**TEXT SEGMENT:**
"""

Purpose of the Study:

  • To investigate how Pax6 mutations affect PC1/3 activity.
  • To elucidate the molecular mechanism linking Pax6, PC1/3 activity, and proinsulin processing.

Main Methods:

  • Quantitative RT-PCR and western blot to assess gene and protein expression.
  • Enzyme activity assays to measure PC1/3 function.
  • Luciferase reporter assays, chromatin immunoprecipitation, and electrophoretic mobility shift assays to study gene regulation.
  • RNA interference (RNAi) to modulate gene expression.

Main Results:

  • Pax6 R266Stop mutation compromised PC1/3 C-terminal cleavage and activity.
  • Pax6 deficiency elevated Pcsk1n (proSAAS) expression, a PC1/3 inhibitor.
  • Pax6 directly binds to the Pcsk1n promoter, down-regulating its expression.

"""

**DATA EXCERPTS:**

"""

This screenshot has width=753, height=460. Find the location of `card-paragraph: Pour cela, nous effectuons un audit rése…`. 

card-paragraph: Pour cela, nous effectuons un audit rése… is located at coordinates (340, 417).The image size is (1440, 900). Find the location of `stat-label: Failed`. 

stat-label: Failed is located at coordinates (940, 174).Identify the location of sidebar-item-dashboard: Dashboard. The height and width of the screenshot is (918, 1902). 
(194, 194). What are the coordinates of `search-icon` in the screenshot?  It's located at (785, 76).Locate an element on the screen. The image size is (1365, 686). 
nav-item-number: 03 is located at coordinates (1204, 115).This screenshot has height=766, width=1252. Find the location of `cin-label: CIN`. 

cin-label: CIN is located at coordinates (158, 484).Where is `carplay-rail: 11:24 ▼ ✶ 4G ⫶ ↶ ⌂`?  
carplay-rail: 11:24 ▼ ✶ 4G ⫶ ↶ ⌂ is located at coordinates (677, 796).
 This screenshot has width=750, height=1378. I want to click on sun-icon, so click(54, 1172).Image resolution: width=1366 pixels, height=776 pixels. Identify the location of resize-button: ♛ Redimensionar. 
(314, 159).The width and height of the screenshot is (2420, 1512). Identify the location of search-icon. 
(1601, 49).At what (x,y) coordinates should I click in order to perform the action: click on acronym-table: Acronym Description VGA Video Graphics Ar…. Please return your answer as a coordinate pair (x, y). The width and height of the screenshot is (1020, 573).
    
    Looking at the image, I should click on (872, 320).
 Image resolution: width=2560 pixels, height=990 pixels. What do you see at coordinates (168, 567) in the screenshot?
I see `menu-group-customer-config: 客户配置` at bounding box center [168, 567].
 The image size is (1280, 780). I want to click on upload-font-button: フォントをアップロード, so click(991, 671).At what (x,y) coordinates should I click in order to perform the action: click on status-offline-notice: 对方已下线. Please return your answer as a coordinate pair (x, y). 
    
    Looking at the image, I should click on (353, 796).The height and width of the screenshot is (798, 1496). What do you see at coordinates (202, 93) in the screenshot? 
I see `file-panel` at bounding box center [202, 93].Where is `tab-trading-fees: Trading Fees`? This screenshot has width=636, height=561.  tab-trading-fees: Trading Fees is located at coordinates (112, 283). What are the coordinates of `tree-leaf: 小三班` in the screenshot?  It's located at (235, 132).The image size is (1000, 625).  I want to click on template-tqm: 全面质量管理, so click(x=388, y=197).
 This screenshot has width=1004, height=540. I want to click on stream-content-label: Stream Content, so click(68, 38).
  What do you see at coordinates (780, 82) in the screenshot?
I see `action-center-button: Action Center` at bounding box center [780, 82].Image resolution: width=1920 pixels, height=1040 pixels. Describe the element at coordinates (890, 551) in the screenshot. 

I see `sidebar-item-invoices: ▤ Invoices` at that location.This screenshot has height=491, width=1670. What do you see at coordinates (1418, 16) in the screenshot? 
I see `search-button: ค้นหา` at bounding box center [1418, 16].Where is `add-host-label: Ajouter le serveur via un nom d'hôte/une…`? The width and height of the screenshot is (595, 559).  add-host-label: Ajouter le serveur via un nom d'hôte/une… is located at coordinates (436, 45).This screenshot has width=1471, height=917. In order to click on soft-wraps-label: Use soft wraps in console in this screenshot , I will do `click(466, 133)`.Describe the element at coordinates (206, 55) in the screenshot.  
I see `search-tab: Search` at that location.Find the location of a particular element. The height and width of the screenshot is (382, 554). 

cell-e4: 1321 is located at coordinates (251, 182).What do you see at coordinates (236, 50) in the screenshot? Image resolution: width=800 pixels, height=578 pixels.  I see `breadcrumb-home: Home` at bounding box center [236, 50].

"""

**QUESTIONS ON THE MATERIAL:**
• A. In the Pax6 study summary, which gene's expression rose when Pax6 was deficient?
• B. For each statement, say whether it agrees with the Pax6 study summary, and quote the words that decide it.
(i) RNA interference was used to modulate gene expression.
(ii) Pax6 binds the Pcsk1n promoter and increases its expression.
(iii) Enzyme activity assays were used to measure PC1/3 function.

**ANSWERS TO THE EXERCISES:**
• A. Pcsk1n (proSAAS), a PC1/3 inhibitor.

• B.
(i) Yes: "RNA interference (RNAi) to modulate gene expression."
(ii) No: "Pax6 directly binds to the Pcsk1n promoter, down-regulating its expression."
(iii) Yes: "Enzyme activity assays to measure PC1/3 function."